Instructions for the task >> Copy the material below word for word, from its first line through the line containing "Looking at the", inclusive. Leave the pictures out.

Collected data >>
*** Block opens ***

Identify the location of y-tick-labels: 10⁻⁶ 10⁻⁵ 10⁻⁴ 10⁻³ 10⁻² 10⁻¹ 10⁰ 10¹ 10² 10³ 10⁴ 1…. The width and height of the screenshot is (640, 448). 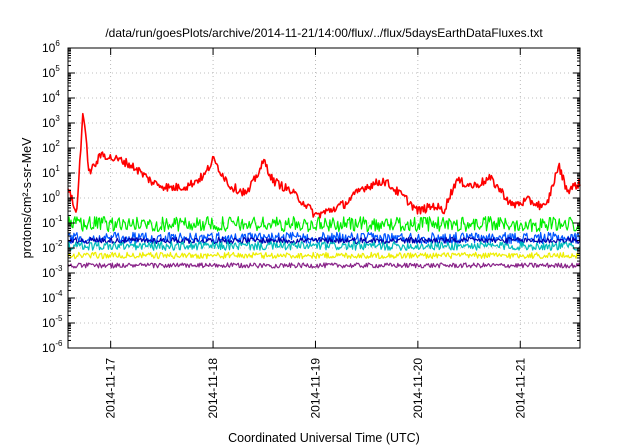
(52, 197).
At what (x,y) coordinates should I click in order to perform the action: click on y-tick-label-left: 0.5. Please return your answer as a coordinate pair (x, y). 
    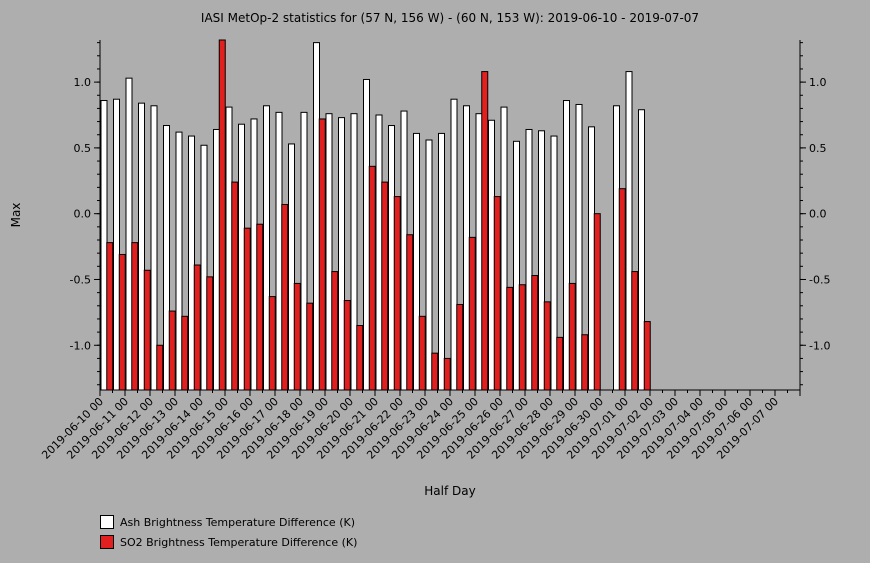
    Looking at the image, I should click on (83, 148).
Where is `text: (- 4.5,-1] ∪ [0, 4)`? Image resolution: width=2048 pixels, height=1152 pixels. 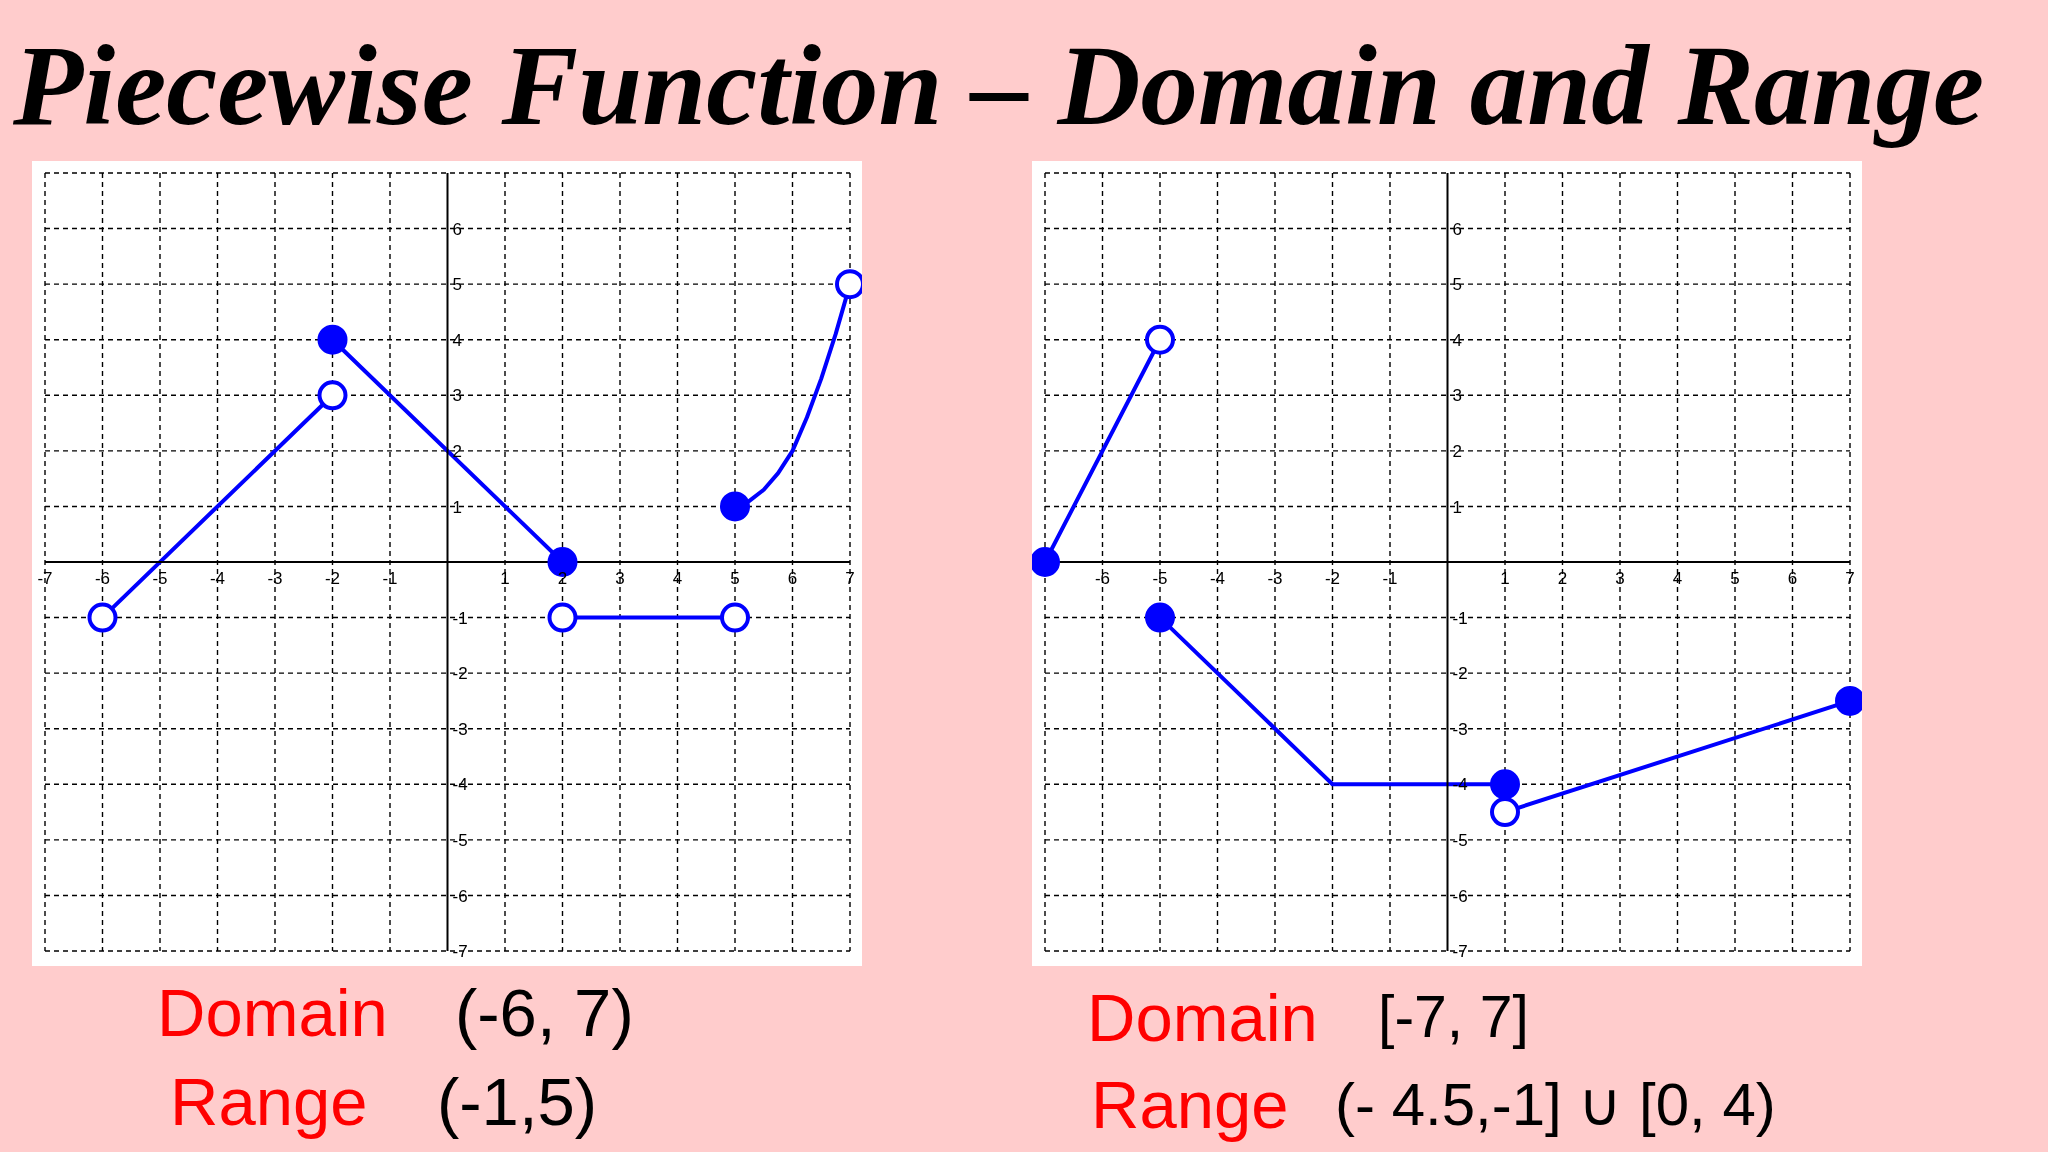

*** Block closes ***

Answer to the exercise >>
Identify the location of y-tick-labels: 10⁻⁶ 10⁻⁵ 10⁻⁴ 10⁻³ 10⁻² 10⁻¹ 10⁰ 10¹ 10² 10³ 10⁴ 1…. The width and height of the screenshot is (640, 448). 
(52, 197).
At what (x,y) coordinates should I click in order to perform the action: click on y-tick-label-left: 0.5. Please return your answer as a coordinate pair (x, y). 
    Looking at the image, I should click on (83, 148).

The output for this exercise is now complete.